How does this happen? How can you be perfectly yourself one minute and have no god forsaken clue who you are the next? How do you spend 35 years growing, maturing, living, loving and being to have it all taken from you by two pink lines? Is this real life? Tell me I’m not alone? Please…
I’ll never forget the moment I found out. I was only a day late, or was I? Did I really track my period that well? Who knew, so I settled on a quick, cheap home test and started plucking my eyebrows. Two minutes seems like an eternity when you’re awaiting the fate of your 35 year old future. Results, nada. I had nothing. In the trash the test went.
An hour and 2 cups of coffee later, I’m in the bathroom (thank you coffee) and I look in the trash can. You’ve got to be kidding me. You’ve. Got. To. Be. Kidding. Me. What the hell is that line? Is it pink? Are there two? Please tell me this isn’t real. My reaction was, “holy shit”. My boyfriend asked if I was ok and I said no and burst into tears. I didn’t know what else to do at that point.
My relationship was 3 months new. This doesn’t happen to people like me. It doesn’t happen to women who are told they have PCOS and will never carry a baby of their own. It can’t be right. It must be a mistake. Deep down I knew it wasn’t. I think I’d known for days now. Things were different. Somehow I just knew.
My man handled it well. He hugged me and assured me that he wasn’t going anywhere. I needed that in that moment and it made a huge difference on how I viewed our new situation. Nothing fast tracks a relationship quite like the 2 pink lines. Our friends and family were ecstatic. I always wanted to be a mother, but had given up on that dream after the PCOS diagnosis. Yet here I was legit pregnant, unmarried and old.
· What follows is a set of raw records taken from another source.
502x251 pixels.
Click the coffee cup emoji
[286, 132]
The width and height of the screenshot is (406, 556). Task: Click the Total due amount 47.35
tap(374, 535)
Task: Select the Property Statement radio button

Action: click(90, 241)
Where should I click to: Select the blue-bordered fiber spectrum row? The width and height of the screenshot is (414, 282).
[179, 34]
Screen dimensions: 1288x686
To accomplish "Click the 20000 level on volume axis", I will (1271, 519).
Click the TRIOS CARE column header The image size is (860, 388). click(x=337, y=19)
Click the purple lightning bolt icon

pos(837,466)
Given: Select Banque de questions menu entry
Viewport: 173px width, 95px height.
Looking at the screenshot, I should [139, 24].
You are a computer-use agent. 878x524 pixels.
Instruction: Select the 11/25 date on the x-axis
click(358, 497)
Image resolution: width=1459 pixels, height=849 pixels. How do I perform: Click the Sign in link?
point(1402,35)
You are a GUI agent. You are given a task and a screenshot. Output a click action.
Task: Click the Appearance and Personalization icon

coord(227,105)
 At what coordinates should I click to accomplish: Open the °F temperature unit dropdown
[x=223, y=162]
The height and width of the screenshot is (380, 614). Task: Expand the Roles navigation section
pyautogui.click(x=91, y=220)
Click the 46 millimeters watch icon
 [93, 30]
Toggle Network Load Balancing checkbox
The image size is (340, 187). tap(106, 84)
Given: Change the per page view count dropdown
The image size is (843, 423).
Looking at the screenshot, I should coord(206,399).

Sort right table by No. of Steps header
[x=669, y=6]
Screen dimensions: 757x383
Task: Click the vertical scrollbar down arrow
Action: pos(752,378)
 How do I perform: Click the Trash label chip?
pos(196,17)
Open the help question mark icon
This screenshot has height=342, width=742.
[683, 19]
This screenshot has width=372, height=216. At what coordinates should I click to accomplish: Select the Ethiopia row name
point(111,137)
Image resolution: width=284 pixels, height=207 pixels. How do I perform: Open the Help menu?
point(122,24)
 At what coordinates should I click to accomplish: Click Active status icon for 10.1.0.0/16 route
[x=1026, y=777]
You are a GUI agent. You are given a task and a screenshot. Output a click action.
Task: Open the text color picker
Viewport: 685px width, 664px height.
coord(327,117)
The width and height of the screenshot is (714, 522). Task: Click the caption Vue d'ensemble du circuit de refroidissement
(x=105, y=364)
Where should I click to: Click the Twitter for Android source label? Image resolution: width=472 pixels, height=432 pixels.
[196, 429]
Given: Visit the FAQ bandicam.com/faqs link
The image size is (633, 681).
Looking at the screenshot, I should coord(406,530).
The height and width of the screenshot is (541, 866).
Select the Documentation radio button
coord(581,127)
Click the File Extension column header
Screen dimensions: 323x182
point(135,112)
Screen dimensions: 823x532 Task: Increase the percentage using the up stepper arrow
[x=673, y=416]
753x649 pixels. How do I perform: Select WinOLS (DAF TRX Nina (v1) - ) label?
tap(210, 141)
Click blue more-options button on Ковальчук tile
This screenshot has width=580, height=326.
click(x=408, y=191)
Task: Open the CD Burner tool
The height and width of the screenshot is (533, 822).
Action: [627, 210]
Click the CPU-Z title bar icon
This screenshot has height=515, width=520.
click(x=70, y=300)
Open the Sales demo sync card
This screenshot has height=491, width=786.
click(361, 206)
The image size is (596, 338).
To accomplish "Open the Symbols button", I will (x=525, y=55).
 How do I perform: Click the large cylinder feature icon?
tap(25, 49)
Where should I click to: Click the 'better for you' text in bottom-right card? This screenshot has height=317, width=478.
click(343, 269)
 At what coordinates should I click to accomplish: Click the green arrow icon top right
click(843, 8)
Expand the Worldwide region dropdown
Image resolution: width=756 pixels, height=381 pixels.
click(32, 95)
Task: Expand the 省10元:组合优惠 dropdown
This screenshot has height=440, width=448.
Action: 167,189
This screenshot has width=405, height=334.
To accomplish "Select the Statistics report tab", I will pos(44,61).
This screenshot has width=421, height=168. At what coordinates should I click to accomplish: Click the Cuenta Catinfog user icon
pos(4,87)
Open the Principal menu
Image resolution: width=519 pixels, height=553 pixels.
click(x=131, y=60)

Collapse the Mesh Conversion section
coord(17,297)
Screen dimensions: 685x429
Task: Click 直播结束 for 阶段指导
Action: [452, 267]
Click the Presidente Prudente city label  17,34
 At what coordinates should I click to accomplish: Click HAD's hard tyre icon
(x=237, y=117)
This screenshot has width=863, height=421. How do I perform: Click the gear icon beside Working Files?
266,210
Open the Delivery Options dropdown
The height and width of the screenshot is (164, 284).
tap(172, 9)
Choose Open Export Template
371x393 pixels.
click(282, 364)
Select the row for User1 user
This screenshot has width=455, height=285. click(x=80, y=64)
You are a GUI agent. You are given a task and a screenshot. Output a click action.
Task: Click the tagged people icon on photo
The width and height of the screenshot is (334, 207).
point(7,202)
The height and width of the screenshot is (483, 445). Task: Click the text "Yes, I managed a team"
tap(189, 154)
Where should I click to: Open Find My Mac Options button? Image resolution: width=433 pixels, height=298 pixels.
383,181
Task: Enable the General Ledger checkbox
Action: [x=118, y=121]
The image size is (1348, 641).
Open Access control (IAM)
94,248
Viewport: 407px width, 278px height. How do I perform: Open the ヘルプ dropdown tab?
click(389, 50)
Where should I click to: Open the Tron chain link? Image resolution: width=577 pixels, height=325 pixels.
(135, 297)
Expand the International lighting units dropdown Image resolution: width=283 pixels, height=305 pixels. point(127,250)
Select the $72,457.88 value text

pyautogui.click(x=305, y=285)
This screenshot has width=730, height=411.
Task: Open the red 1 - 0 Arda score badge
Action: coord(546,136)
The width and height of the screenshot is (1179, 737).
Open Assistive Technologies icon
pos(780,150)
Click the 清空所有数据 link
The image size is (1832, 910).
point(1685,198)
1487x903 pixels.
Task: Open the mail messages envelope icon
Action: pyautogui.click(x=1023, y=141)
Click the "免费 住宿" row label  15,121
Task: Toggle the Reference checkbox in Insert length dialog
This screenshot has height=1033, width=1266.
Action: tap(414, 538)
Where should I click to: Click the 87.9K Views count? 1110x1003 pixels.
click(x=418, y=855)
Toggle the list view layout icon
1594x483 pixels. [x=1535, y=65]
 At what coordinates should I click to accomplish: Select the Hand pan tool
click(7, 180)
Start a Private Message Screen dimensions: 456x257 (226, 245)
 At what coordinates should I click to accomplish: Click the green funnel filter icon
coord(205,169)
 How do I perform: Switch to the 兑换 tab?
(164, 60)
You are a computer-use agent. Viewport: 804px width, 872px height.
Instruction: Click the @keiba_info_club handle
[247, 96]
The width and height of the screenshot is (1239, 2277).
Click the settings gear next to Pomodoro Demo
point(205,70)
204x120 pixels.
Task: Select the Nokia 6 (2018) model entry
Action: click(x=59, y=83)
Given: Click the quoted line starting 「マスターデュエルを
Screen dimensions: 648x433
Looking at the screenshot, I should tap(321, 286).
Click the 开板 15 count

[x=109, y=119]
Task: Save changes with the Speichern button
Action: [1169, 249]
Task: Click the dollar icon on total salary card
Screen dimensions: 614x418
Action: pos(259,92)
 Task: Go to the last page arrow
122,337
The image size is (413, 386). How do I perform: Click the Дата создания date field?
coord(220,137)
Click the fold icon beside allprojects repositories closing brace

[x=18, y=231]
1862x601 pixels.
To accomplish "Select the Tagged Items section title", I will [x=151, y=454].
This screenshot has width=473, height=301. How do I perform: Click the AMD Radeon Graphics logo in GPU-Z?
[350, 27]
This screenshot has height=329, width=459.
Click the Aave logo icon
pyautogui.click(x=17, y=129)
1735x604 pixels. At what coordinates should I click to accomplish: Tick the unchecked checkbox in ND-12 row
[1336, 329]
Something funny happened to me the first time my doc said “advanced maternal age”. I mean really? I’m 35 not 50…simmer down. Nonetheless, I did what they said. I took all the vitamins, went to all of my appointments and took all the tests they mentioned. I was a model frigging patient but I was slowly dying inside.
It saddens me to even admit that I felt and still feel this way. I have a miracle of a baby growing inside of me and I feel like I’m dying. I don’t know where I went or who I am anymore. I cry at the drop of a dime, I haven’t slept well in months, my body aches in areas that I didn’t know existed, I’m hormonal and if I’m being totally honest I’m miserable. I can’t get past my swollen feet, mood swings and ever growing stomach. I mean how in the world does skin stretch this much?
My child kicks me at all hours of the day and night. She thinks that she’s an Olympic gymnast and I’m her parallel bars. Some days she doesn’t stop moving and that makes me wonder if she’s ok. Other days, she barely moves and I wonder what I’ve done wrong. It’s this constant questioning and wondering. To top it all off, this advanced maternal aged mama, is 35 weeks pregnant with a breach baby girl.
I feel like I’ve done everything I know to do to feel better about this. I exercise regularly, eat relatively healthy, read uplifting books, have a solid support system, talk when I’m sad, cry when I’m mad and journal. I spend hours in the doctors office and see my chiropractor weekly. I’m not kidding when I say I’m giving it my all and it isn’t good enough.
I don’t know who I am anymore. I forgot what it feels like to be without child. I don’t know who I will become either. I’m ready, but I’m not. I want my body back, I want normalcy and I want myself back. Will I ever be Susie again? Does life ever go back to the way it is supposed to be? Why do I feel like postpartum depression is happening to me while my baby is still cooking? This can’t be normal. It’ll pass. This too shall pass, right?
What if I hate motherhood? What if I’m not good at it? What if I hate who I become and I can’t shake the negative feelings that are flooding my mind? What if I meet her and fall in love? What if I experience a love so deep that I can’t put it into words? What if being her mom is exactly what has been missing in my life? What if how I’m feeling is completely normal and truly does pass?
As women, we are raised to adapt and overcome and to Never admit weakness, sadness or struggle. I challenge you to keep it real. For the love of all things holy and my swollen feet, keep it real. Be honest with yourself, your doctor and others when you feel less than stellar. I’m not a bad wife, mother or woman because I feel like I’ve lost myself in this pregnancy. Not all women love being pregnant and that’s ok. That’s my reality and it’s ok because I’ve had to come to terms with it. I have zero idea how I’ll feel when I hold my child in my arms.
I do know that I will love her like the miracle she is and be oh so grateful that I have been given an opportunity to raise and love her. This is an experience denied to many and I refuse to take it lightly. I mean it’s quite possible that I’m having to lose myself, so that she can find herself. If that’s the case, I’d do this again everyday for the rest of her life.
Your mama isn’t perfect, baby girl, but my god does she love you.